Gov. Mark Dayton's new senior advisor on jobs, Kathy Tunheim, will keep her day job while advising the governor.

Tunheim, founder of Tunheim Partners and president of IPREX Worldwide, is a public relations executive and will spend about a quarter of her time volunteering to serve the governor.

That means she'll spend the other 75 percent of her time doing what she has long done -- leading one the state's premier public relations firms.

During the 2010 gubernatorial campaign, PR executive and candidate Tom Horner was caught in a swirl over whether his clients or former clients presented a conflict of interest. Horner, an Independence Party candidate for governor, refused to divulge his client lists and, during the campaign, divorced himself from his firm, Himle-Horner.

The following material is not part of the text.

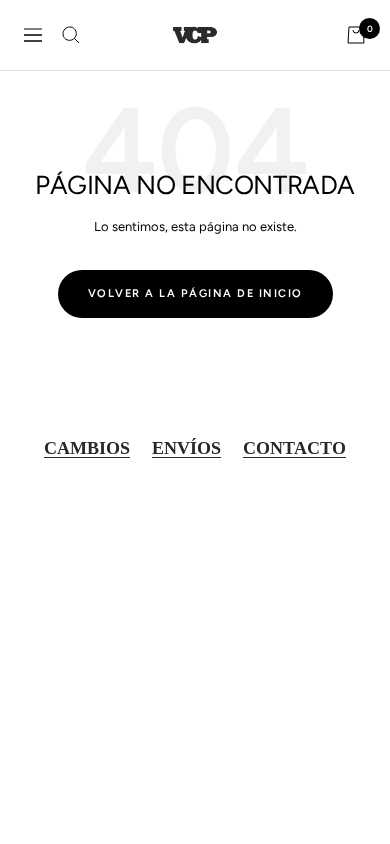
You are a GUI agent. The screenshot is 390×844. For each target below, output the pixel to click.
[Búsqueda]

Tunheim is taking a different tack.

While Tunheim said she didn't believe there was a conflict between the unpaid position in the Dayton administration and her day job because the firm does communications, not lobbying, but she also said she would freely divulge the firms clients.

"Our agency operates, always has, on an absolute commitment to transparency," she said.

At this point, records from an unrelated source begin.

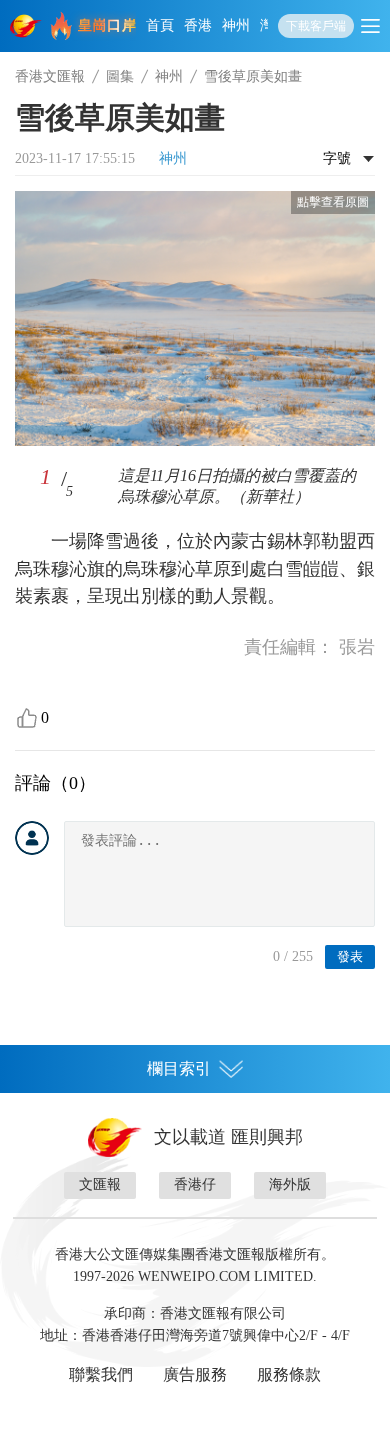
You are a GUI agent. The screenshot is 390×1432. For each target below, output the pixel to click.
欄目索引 (179, 1068)
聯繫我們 (101, 1374)
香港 (198, 25)
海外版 (290, 1184)
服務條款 (289, 1374)
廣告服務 (195, 1374)
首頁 (160, 25)
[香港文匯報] (26, 26)
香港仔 (195, 1184)
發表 (350, 956)
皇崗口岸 (107, 25)
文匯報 (100, 1184)
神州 (236, 25)
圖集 (120, 76)
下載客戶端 (316, 26)
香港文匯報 (50, 76)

The firm lists some of its major clients on its Web site and provided the Star Tribune with a 2011-2010 client list. (We will post the full list shortly.) (See below.)

Those clients include some local, regional and state government agencies. The firm has worked for the Metropolitan Sports Facilities Commission, the University of Minnesota and the Minnesota Department of Health. They also include clients that lobby the government, including the Minnesota Twins, Target Corp., Clearway Minnesota and others, although Tunheim does not lobby.

She said her role will be to bring business people together to frame the conversation about jobs and what can create jobs in Minnesota.

"It's about making sure we are getting constructive conversation and get the right people around the tables to make forward progress," she said. "I don't expect that the role that I'm going to be playing is so specifically involved in particular economic development opportunities that I'm going to get into that. I think that's DEED's job."